L’adoption d’une nouvelle grille des salaires dans le secteur public impacte les écoles du privé qui se retrouvent en difficulté financière et commencent à fermer. Le patriarche des maronites pousse un cri d’alarme.
A plus de la moitié de l’année scolaire, les tensions sont toujours aussi vives dans l’enseignement privé libanais. Et des écoles commencent déjà à passer à la moulinette, rapporte l’agence Fides. « Il est (…) du devoir de l’Etat de sauvegarder l’école privée pour le rôle culturel unique qu’elle assume à l’égard des générations montantes », a alerté le patriarche des maronites, dimanche 18 mars 2018. Cité par L’Orient-Le Jour, il s’est alarmé au nom de toutes les écoles privées chrétiennes et musulmanes du pays. Et a annoncé que d’ores et déjà, des écoles, essentiellement situées dans les zones rurales et les banlieues urbaines lui avaient fait part de leur décision de fermer. « D’autres établissements scolaires en difficulté ont lancé des avertissements en ce sens », a-t-il ajouté.
Près de 350 établissements sont menacés de fermeture. Au Liban, les écoles privées (en large majorité catholiques) scolarisent près des deux tiers des élèves. Si le patriarche est inquiet pour l’avenir des élèves, il l’est aussi pour celui des membres du corps enseignant et non enseignant du secteur privé qui risquent de se retrouver sans emploi et contraints probablement de migrer vers les villes. « Va-t-on réaliser, (…), la gravité de la crise pédagogique et sociale qui couve, et la prévenir avant qu’il ne soit trop tard ? » s’est ému le prélat maronite.

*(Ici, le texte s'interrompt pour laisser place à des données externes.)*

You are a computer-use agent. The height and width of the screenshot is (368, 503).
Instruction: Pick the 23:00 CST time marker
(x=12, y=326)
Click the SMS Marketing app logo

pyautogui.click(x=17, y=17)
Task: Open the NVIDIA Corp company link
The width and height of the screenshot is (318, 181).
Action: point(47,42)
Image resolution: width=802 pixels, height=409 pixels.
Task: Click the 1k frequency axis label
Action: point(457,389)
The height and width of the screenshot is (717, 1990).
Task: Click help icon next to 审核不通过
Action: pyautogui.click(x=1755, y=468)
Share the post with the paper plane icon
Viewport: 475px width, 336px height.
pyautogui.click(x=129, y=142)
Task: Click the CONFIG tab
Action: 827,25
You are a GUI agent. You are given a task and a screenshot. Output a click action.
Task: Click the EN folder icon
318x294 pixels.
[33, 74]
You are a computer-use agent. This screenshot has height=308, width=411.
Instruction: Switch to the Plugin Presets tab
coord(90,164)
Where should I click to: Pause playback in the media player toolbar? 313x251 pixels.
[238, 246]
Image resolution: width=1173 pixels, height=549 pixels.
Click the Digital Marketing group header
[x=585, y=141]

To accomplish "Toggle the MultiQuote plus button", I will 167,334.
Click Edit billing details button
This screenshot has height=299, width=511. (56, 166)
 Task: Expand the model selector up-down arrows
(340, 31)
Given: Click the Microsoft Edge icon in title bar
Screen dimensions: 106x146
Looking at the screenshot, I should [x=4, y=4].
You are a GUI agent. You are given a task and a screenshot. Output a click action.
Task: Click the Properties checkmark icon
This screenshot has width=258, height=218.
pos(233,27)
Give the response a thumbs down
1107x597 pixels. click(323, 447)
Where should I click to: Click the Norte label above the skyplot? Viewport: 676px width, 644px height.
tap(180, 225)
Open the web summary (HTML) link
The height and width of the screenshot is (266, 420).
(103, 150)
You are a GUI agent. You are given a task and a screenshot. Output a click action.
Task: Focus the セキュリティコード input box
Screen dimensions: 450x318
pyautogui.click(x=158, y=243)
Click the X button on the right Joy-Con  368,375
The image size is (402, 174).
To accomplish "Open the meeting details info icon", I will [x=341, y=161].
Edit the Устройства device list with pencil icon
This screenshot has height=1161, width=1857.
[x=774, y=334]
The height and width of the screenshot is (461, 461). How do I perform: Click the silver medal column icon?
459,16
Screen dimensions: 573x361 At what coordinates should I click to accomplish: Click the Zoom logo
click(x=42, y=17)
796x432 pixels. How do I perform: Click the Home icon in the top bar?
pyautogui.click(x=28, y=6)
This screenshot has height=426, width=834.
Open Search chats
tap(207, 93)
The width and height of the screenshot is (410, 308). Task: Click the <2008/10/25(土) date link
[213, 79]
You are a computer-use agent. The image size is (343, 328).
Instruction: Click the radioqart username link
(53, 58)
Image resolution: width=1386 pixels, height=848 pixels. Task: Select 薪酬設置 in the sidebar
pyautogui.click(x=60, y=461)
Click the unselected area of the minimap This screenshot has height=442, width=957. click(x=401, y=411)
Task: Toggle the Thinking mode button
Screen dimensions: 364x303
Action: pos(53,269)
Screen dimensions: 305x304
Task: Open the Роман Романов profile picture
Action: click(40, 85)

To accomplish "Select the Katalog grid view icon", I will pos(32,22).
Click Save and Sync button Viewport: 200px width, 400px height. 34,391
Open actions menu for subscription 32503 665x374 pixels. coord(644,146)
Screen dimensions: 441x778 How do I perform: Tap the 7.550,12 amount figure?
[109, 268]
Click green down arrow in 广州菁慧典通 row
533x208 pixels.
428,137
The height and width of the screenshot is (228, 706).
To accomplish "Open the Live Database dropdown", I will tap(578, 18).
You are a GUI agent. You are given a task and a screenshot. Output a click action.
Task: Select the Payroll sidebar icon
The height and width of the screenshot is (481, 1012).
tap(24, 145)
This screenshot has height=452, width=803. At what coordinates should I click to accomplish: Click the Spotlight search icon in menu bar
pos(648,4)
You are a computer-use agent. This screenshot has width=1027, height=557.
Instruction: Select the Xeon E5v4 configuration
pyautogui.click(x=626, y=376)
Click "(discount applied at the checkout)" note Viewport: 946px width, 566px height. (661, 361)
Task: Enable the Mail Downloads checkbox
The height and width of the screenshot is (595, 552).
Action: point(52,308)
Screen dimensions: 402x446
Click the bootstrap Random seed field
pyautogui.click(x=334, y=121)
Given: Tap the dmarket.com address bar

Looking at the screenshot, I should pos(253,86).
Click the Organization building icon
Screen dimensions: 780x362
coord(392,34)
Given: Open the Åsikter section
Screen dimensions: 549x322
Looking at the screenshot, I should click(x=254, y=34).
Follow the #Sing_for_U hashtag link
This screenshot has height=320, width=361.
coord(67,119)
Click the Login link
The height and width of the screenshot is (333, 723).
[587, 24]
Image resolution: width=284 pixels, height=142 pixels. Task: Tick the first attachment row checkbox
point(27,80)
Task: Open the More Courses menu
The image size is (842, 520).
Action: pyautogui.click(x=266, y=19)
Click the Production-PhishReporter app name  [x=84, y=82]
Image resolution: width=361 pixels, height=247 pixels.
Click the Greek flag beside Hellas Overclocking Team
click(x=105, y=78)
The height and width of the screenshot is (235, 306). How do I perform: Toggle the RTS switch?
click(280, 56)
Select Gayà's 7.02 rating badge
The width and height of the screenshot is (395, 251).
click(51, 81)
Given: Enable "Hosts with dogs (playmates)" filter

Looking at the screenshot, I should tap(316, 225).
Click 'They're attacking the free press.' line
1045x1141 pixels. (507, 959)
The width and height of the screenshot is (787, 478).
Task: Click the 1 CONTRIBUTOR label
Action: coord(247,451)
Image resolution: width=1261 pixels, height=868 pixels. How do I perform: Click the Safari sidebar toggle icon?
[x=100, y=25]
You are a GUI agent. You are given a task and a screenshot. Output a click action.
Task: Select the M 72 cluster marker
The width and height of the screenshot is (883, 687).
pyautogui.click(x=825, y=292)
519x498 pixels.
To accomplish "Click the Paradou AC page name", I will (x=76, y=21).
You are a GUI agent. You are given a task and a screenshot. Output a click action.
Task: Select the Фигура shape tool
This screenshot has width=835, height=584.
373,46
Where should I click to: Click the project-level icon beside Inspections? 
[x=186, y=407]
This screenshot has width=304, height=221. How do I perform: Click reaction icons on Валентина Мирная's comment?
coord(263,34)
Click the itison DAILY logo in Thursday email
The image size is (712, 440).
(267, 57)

Dans son homélie dominicale, le patriarche a pointé du doigt les nouvelles dispositions législatives adoptées l’été dernier par le gouvernement libanais portant sur les « échelles salariales » mettant à mal la pérennité financière des écoles privées libanaises. De fait la loi 46/2017, promulguée le 21août, stipule que les salaires des enseignants du privé doivent être alignés sur ceux de leurs collègues de l’enseignement public qui ont été augmentés dès la rentrée de septembre. Les revenus des enseignants étaient en effet bloqués depuis 2008. Le texte législatif prévoyant un effet rétroactif.
Cette disposition législative a provoqué un bras de fer entre les enseignants des écoles privées qui veulent bénéficier des augmentations de salaires, les écoles privées elles-mêmes qui doivent trouver une alternative pour répondre aux exigences de financement imposés par la loi, et les parents d’élèves du secteur privé qui ne veulent pas supporter, ce qui apparaît comme la principale issue, l’augmentation des frais de scolarité. Car, si les écoles publiques sont subventionnées par l’Etat, ce n’est pas le cas des établissements privés, qui doivent intégralement payer les salaires de tout leur personnel, enseignant et administratif.
Or, « les écoles ne peuvent pas dans certains cas – ni ne veulent d’ailleurs – faire assumer ces majorations aux parents, dont le fardeau est déjà assez lourd, et même si certains sont financièrement capables de le faire, elles ne veulent pas que l’école catholique se transforme en une école pour riches, ce qui lui ferait perdre sa mission et sa raison d’être », a insisté le patriarche Bechara Raï.
Se disant déçu, il a aussi vivement reproché au gouvernement de ne pas avoir pris en compte les mises en gardes de l’Eglise maronite depuis le début de cette crise de l’enseignement privé ni pris les mesures nécessaires pour éviter que des écoles privées ne ferment. Pour preuve, le budget 2018 ne prévoit pas les quelque 200 millions de dollars d’aides qui seraient pourtant nécessaires aux écoles privées.
Face à ce cri d’alarme, le Patriarche maronite, lance un espoir. Le budget 2018 est toujours en cours d’examen et laisse au gouvernement la possibilité de revenir en arrière en l’amendant avant son adoption définitive. Un amendement qui permettrait au gouvernement, selon le cardinal, au d’assumer les conséquences de la loi qu’il a fait voter au parlement.
A noter que certains établissements scolaires privés, contactés en février par L’Orient-Le Jour ont toutefois décidé d’appliquer la loi. Ainsi, par exemple les établissements orthodoxes de Beyrouth, qui comptent 6 000 élèves et 450 enseignants (Zahret el-Ihsan, le collège de l’Annonciation, l’école des trois docteurs, l’école Saint Mary et le collège Saint-Élie). Ou encore, indique la quotidien libanais, des établissements communautaires sunnites à Saïda et Hariri. De même, les cinq établissements de la Mission laïque française au Liban qui comptent 11 000 élèves et un millier d’enseignants. S’ils ont commencé à accorder les augmentations de salaires à leur personnel, il n’en demeure pas moins que les frais de scolarité enregistreront tout de même une hausse. Des négociations avec les parents d’élèves sont en cours.